WHAT IS EXPECTED: Take from the material every line containing the string "width" and copy it.

EXTRACTED RECORDS:
******************************
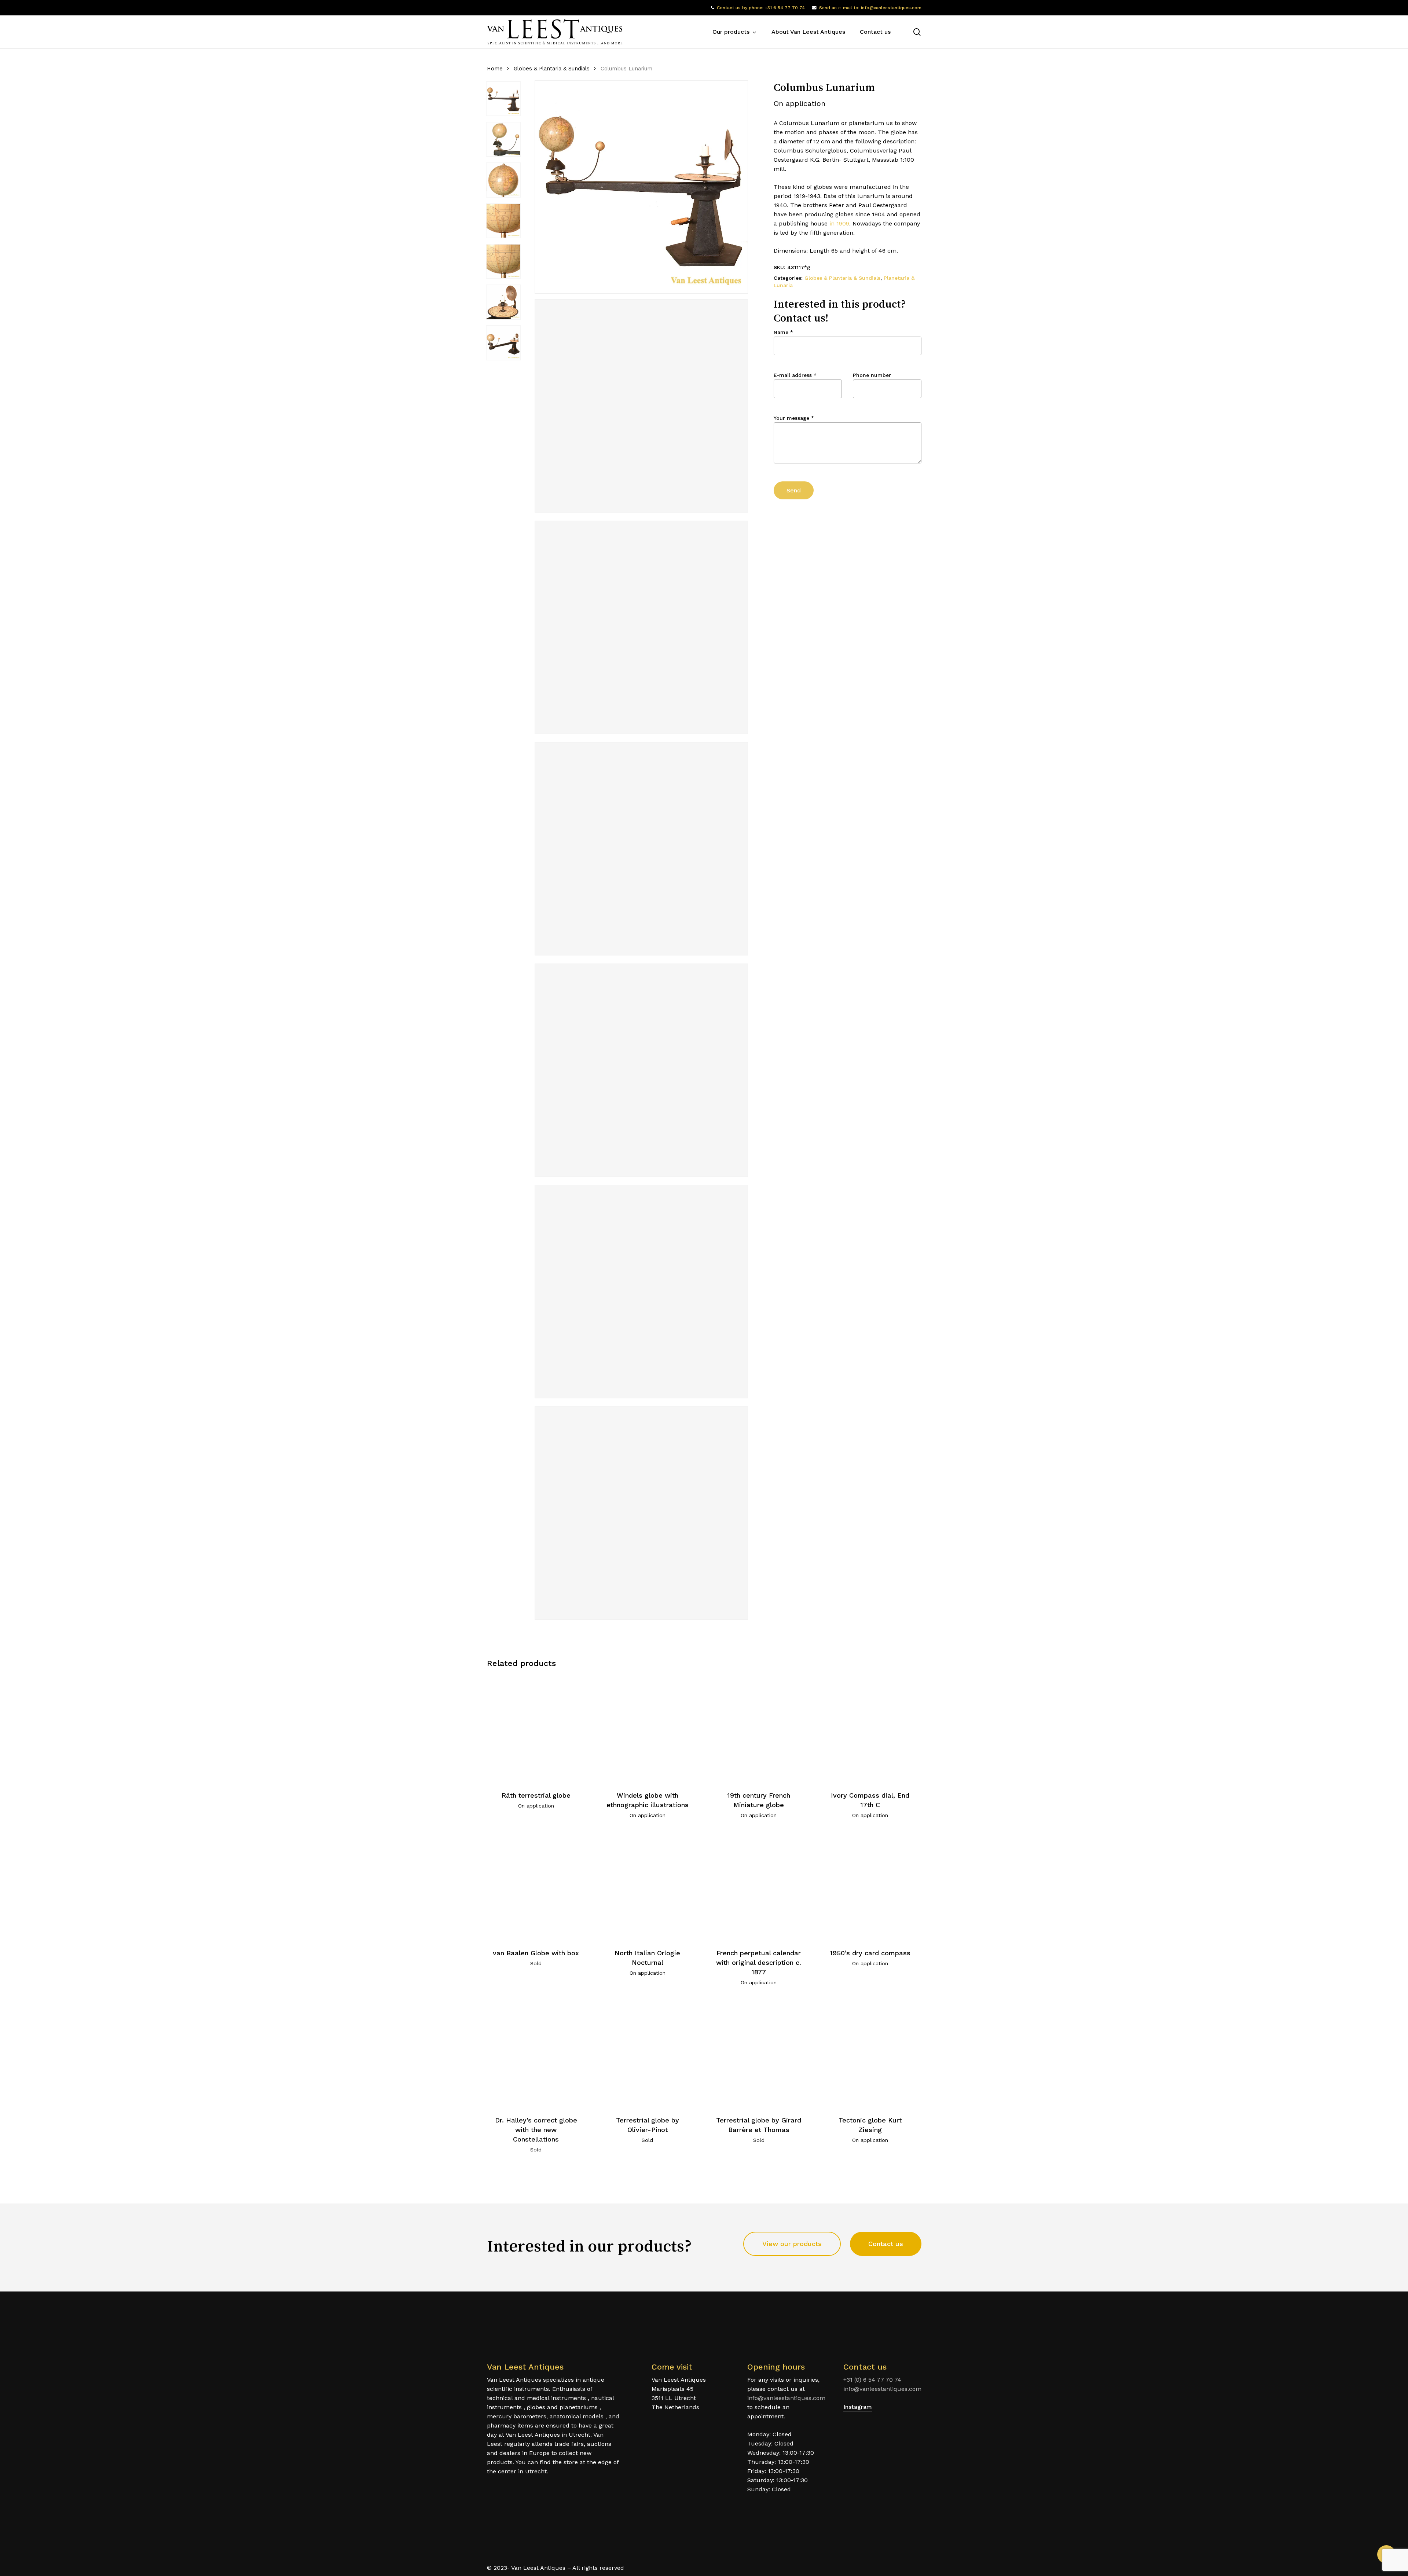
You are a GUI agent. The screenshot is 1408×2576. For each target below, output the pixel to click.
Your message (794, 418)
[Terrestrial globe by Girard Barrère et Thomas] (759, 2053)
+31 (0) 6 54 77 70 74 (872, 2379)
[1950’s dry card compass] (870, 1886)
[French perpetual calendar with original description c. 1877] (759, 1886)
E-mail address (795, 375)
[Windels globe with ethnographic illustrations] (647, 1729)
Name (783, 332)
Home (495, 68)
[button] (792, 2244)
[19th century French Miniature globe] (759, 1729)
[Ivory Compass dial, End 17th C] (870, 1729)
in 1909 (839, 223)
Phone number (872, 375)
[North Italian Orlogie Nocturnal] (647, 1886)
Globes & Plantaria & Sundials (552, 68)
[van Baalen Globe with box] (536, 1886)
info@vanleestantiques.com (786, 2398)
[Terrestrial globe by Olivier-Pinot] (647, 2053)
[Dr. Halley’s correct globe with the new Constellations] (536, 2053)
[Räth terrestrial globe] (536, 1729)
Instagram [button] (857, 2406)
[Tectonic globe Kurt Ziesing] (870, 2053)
******************************
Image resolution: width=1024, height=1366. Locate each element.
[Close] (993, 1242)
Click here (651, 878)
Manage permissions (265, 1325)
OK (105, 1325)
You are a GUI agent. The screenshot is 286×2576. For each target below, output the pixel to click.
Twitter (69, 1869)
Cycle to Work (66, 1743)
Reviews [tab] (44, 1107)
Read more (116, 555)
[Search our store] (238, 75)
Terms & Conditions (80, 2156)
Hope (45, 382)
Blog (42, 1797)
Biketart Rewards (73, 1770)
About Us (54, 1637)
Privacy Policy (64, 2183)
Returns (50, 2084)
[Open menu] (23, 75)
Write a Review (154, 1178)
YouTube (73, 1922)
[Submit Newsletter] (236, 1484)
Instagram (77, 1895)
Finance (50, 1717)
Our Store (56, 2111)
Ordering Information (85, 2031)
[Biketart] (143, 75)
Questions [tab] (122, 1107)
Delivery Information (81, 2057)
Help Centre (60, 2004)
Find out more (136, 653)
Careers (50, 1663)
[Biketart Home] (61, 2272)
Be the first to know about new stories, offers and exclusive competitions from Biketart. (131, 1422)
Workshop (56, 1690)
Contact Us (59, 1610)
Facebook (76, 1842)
******************************
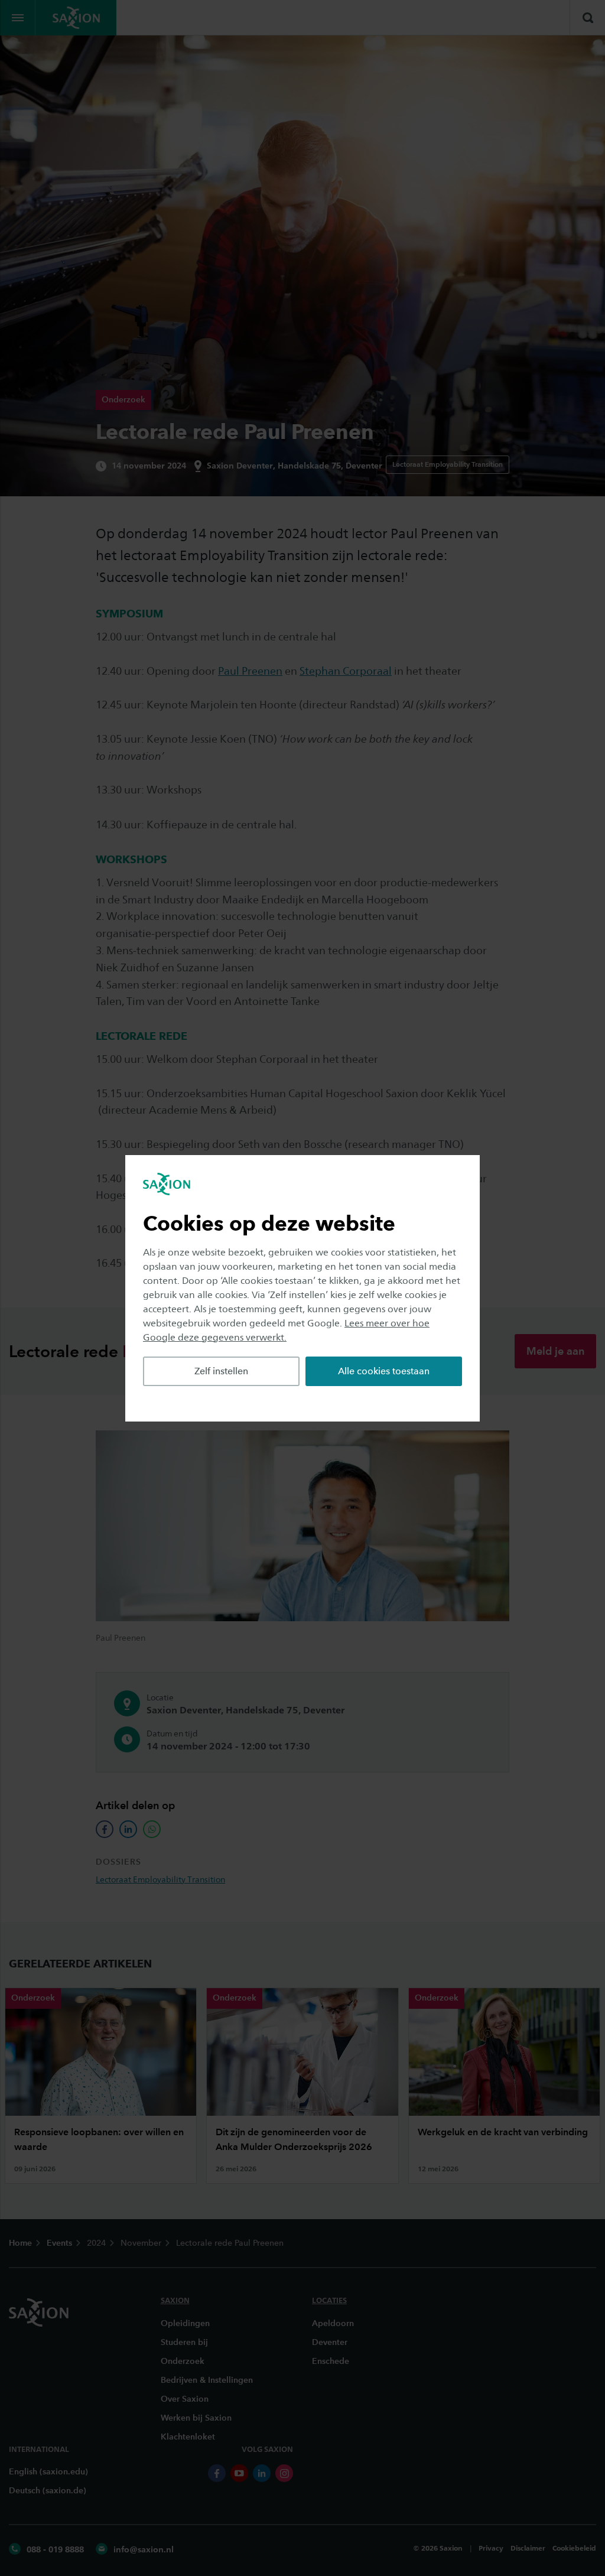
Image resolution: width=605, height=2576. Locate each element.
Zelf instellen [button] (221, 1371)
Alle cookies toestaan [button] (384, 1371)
******************************
ANSWER BOX:
Image resolution: width=1024, height=1366. Locate each element.
Image resolution: width=605, height=2576. Locate each element.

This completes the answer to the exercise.